• _Work request_: Starting at the line that contains "Given: Click the Search button", copy each line through the end of the listing below. Include both ends and output nothing more.
BEGIN
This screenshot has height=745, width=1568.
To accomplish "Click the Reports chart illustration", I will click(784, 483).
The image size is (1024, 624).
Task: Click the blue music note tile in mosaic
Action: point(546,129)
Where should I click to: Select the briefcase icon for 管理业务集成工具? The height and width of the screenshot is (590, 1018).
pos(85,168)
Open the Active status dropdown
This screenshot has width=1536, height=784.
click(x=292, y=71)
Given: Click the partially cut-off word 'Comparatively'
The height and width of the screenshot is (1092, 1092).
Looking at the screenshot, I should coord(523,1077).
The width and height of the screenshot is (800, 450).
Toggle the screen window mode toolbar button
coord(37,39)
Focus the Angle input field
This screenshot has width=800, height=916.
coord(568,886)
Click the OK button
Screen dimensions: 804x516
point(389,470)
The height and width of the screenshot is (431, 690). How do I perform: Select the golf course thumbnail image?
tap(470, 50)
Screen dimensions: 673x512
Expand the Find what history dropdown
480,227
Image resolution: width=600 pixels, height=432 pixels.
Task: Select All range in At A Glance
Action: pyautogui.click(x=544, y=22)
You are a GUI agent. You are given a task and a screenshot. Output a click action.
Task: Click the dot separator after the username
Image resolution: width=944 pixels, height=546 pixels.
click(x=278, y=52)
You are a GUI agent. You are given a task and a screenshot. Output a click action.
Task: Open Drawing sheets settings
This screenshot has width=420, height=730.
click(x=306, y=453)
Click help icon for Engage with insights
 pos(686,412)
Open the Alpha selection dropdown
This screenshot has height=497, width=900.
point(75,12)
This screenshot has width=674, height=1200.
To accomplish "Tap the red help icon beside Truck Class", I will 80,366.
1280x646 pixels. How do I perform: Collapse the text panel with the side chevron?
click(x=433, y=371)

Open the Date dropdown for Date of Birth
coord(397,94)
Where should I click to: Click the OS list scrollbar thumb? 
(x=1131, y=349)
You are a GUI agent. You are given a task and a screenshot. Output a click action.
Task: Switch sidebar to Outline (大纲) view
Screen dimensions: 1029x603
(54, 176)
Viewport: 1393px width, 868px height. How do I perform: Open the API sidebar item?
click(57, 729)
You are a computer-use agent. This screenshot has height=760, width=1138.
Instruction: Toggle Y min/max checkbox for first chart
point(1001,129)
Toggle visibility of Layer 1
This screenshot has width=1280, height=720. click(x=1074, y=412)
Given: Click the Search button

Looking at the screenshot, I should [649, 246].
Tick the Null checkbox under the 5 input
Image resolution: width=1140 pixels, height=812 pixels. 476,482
END
• _Reply to the task_:
Given: Click the Search button

Looking at the screenshot, I should [649, 246].
Tick the Null checkbox under the 5 input
Image resolution: width=1140 pixels, height=812 pixels. 476,482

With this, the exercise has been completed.